But, even as I turned to slip away, I heard a sound from across the water that seemed to make my heart, for a second, stop its beating.

It was a choking shout for help.

“Nancy!—Here!—Here!”

Then that dark head disappeared under the water.

It couldn’t possibly have been for as long as it seemed. No!

People can’t hold their breath for as long. Then it was up again. The swimmer had flung himself on his back and was floating. And I—without actually realizing what I had been doing, I must have cast off my wrap again, have splashed through the creamy surf of the first waves into the smoother jade-green depths beyond, for I found myself swimming, striking out, out—from the shore....

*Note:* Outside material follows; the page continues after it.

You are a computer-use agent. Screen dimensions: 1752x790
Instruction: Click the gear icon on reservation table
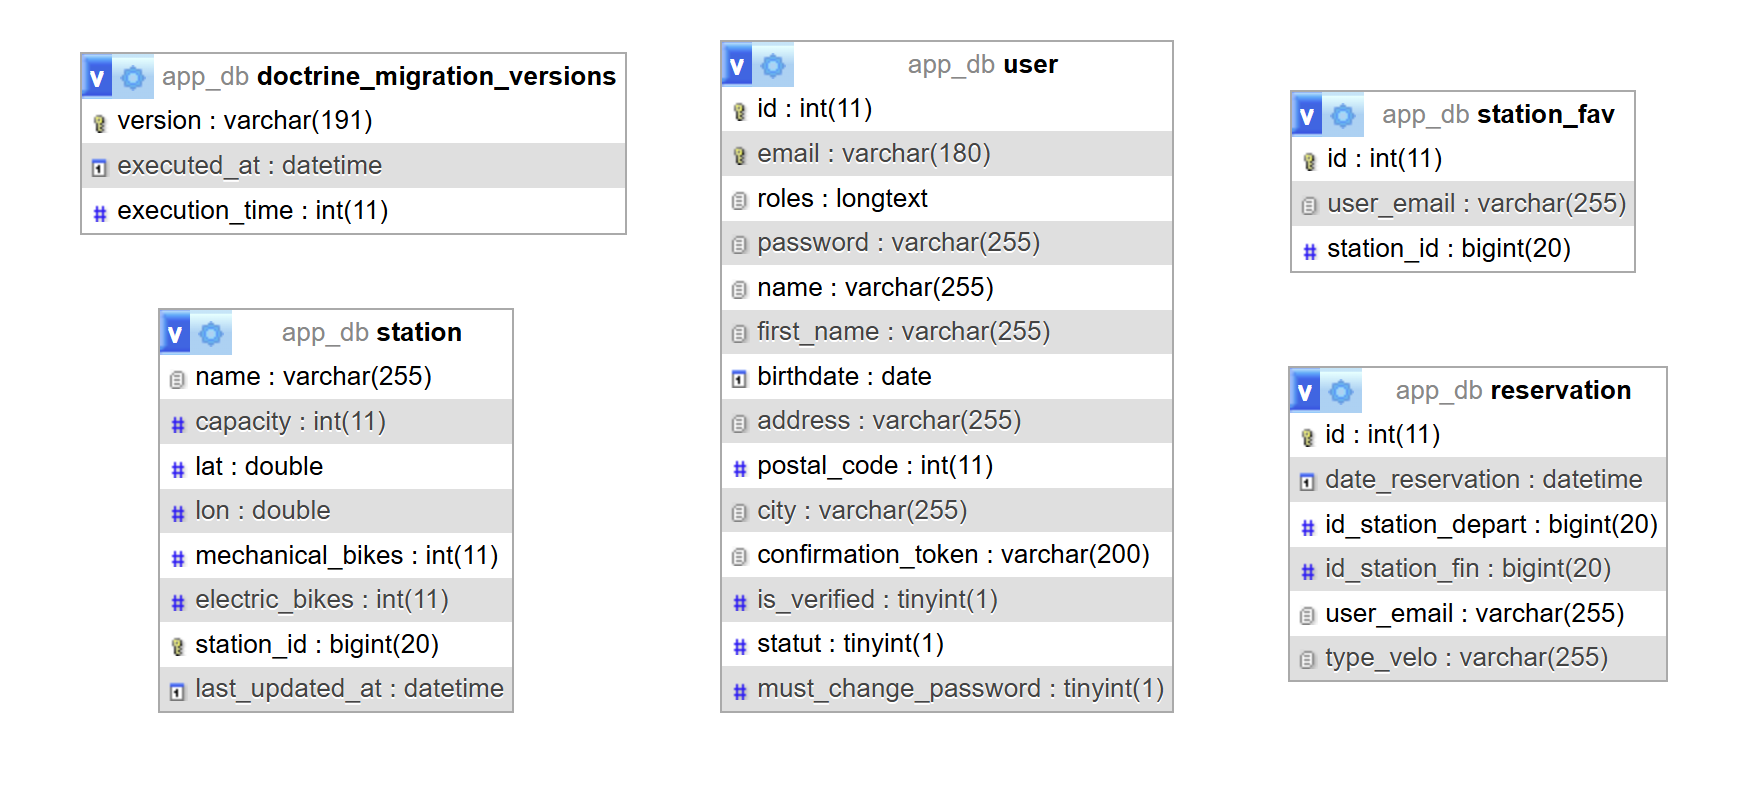[x=1341, y=392]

Still I didn’t know how I’d started—or why. Except that here was a human being in trouble whom, somehow or other, I had to help. I didn’t think about who it was. It wasn’t because of that broken shout of “Nancy!” I’m sure. No; I am sure that, just then, no thought of saving Still Waters was in my mind. It was just another human being who had called to me; and towards whom I swam so desperately, making, in my hurry, such a splashing over each stroke that it seemed to me endless before I came up to where he floated on his back.

Automatically I remembered something our swimming-instructor had drilled into us at school. I found myself telling myself that it was dangerous—dangerous to get within reach of a drowning person’s hands. They’d grip you, and you’d both go under.

“Keep behind him,” I was telling myself. “Keep behind him!”

But there was no need for me to trouble about avoiding his clutch. When he spoke, I realized that he, in his danger, was keeping his head far better than I was. He was calm.